[Stored items]
+ + + + +
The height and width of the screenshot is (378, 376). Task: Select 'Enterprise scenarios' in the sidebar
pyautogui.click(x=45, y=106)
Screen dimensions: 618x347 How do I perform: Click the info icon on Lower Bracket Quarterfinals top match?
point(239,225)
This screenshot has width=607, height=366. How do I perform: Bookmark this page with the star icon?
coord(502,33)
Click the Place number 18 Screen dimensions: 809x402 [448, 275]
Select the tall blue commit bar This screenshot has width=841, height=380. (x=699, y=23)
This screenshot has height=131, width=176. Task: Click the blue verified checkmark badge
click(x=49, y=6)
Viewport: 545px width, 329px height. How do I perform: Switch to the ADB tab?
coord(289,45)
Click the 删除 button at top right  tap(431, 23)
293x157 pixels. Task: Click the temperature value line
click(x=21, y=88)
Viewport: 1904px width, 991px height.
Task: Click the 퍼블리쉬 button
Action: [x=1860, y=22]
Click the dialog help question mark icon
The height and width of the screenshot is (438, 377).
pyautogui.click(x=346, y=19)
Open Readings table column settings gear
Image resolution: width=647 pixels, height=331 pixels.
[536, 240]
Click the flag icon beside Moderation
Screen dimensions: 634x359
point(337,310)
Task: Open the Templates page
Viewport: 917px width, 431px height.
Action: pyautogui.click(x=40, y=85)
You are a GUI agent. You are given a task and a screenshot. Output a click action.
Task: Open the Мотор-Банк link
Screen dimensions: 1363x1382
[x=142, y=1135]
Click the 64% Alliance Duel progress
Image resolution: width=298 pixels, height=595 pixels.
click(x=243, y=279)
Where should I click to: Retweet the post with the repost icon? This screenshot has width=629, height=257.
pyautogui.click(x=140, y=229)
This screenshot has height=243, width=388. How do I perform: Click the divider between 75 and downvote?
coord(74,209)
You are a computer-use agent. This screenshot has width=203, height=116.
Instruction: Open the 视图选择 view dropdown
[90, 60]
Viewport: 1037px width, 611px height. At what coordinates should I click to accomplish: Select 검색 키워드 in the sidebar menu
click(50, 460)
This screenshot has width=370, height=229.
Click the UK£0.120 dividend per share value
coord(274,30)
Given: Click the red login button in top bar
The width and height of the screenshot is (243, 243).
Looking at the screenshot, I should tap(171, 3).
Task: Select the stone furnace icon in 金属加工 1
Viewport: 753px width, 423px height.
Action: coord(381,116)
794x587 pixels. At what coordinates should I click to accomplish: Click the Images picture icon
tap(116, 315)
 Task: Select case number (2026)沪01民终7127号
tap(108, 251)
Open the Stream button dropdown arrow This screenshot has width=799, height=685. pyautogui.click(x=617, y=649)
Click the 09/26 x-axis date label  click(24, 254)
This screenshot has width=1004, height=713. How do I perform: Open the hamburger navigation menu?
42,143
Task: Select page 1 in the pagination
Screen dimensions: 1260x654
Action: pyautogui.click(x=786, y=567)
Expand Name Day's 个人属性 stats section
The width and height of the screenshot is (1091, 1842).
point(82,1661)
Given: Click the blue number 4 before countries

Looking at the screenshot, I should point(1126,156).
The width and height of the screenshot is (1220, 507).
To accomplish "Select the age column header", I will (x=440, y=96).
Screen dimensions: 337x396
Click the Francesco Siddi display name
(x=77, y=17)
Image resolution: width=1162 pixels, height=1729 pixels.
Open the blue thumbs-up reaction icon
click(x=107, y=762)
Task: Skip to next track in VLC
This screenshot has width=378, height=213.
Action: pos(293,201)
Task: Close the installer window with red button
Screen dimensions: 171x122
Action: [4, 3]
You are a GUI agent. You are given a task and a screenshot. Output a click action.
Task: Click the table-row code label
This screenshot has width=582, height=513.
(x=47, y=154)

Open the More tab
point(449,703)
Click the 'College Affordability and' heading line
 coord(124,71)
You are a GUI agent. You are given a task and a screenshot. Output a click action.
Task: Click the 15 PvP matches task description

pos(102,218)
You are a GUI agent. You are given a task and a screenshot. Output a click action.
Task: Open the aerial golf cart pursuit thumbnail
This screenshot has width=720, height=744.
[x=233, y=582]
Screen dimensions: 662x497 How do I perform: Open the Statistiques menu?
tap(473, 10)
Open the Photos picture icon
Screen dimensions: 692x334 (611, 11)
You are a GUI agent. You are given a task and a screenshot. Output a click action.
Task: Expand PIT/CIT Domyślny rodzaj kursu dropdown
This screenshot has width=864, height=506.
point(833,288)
+ + + + +
Assignment> Transcribe the data exactly.

Answer to this task>
The height and width of the screenshot is (378, 376). Task: Select 'Enterprise scenarios' in the sidebar
pyautogui.click(x=45, y=106)
Screen dimensions: 618x347 How do I perform: Click the info icon on Lower Bracket Quarterfinals top match?
point(239,225)
This screenshot has width=607, height=366. How do I perform: Bookmark this page with the star icon?
coord(502,33)
Click the Place number 18 Screen dimensions: 809x402 [448, 275]
Select the tall blue commit bar This screenshot has width=841, height=380. (x=699, y=23)
This screenshot has height=131, width=176. Task: Click the blue verified checkmark badge
click(x=49, y=6)
Viewport: 545px width, 329px height. How do I perform: Switch to the ADB tab?
coord(289,45)
Click the 删除 button at top right  tap(431, 23)
293x157 pixels. Task: Click the temperature value line
click(x=21, y=88)
Viewport: 1904px width, 991px height.
Task: Click the 퍼블리쉬 button
Action: [x=1860, y=22]
Click the dialog help question mark icon
The height and width of the screenshot is (438, 377).
pyautogui.click(x=346, y=19)
Open Readings table column settings gear
Image resolution: width=647 pixels, height=331 pixels.
[536, 240]
Click the flag icon beside Moderation
Screen dimensions: 634x359
point(337,310)
Task: Open the Templates page
Viewport: 917px width, 431px height.
Action: pyautogui.click(x=40, y=85)
You are a GUI agent. You are given a task and a screenshot. Output a click action.
Task: Open the Мотор-Банк link
Screen dimensions: 1363x1382
[x=142, y=1135]
Click the 64% Alliance Duel progress
Image resolution: width=298 pixels, height=595 pixels.
click(x=243, y=279)
Where should I click to: Retweet the post with the repost icon? This screenshot has width=629, height=257.
pyautogui.click(x=140, y=229)
This screenshot has height=243, width=388. How do I perform: Click the divider between 75 and downvote?
coord(74,209)
You are a computer-use agent. This screenshot has width=203, height=116.
Instruction: Open the 视图选择 view dropdown
[90, 60]
Viewport: 1037px width, 611px height. At what coordinates should I click to accomplish: Select 검색 키워드 in the sidebar menu
click(50, 460)
This screenshot has width=370, height=229.
Click the UK£0.120 dividend per share value
coord(274,30)
Given: Click the red login button in top bar
The width and height of the screenshot is (243, 243).
Looking at the screenshot, I should tap(171, 3).
Task: Select the stone furnace icon in 金属加工 1
Viewport: 753px width, 423px height.
Action: coord(381,116)
794x587 pixels. At what coordinates should I click to accomplish: Click the Images picture icon
tap(116, 315)
 Task: Select case number (2026)沪01民终7127号
tap(108, 251)
Open the Stream button dropdown arrow This screenshot has width=799, height=685. pyautogui.click(x=617, y=649)
Click the 09/26 x-axis date label  click(24, 254)
This screenshot has width=1004, height=713. How do I perform: Open the hamburger navigation menu?
42,143
Task: Select page 1 in the pagination
Screen dimensions: 1260x654
Action: pyautogui.click(x=786, y=567)
Expand Name Day's 个人属性 stats section
The width and height of the screenshot is (1091, 1842).
point(82,1661)
Given: Click the blue number 4 before countries

Looking at the screenshot, I should point(1126,156).
The width and height of the screenshot is (1220, 507).
To accomplish "Select the age column header", I will (x=440, y=96).
Screen dimensions: 337x396
Click the Francesco Siddi display name
(x=77, y=17)
Image resolution: width=1162 pixels, height=1729 pixels.
Open the blue thumbs-up reaction icon
click(x=107, y=762)
Task: Skip to next track in VLC
This screenshot has width=378, height=213.
Action: pos(293,201)
Task: Close the installer window with red button
Screen dimensions: 171x122
Action: [4, 3]
You are a GUI agent. You are given a task and a screenshot. Output a click action.
Task: Click the table-row code label
This screenshot has width=582, height=513.
(x=47, y=154)

Open the More tab
point(449,703)
Click the 'College Affordability and' heading line
 coord(124,71)
You are a GUI agent. You are given a task and a screenshot. Output a click action.
Task: Click the 15 PvP matches task description

pos(102,218)
You are a GUI agent. You are given a task and a screenshot. Output a click action.
Task: Open the aerial golf cart pursuit thumbnail
This screenshot has width=720, height=744.
[x=233, y=582]
Screen dimensions: 662x497 How do I perform: Open the Statistiques menu?
tap(473, 10)
Open the Photos picture icon
Screen dimensions: 692x334 (611, 11)
You are a GUI agent. You are given a task and a screenshot. Output a click action.
Task: Expand PIT/CIT Domyślny rodzaj kursu dropdown
This screenshot has width=864, height=506.
point(833,288)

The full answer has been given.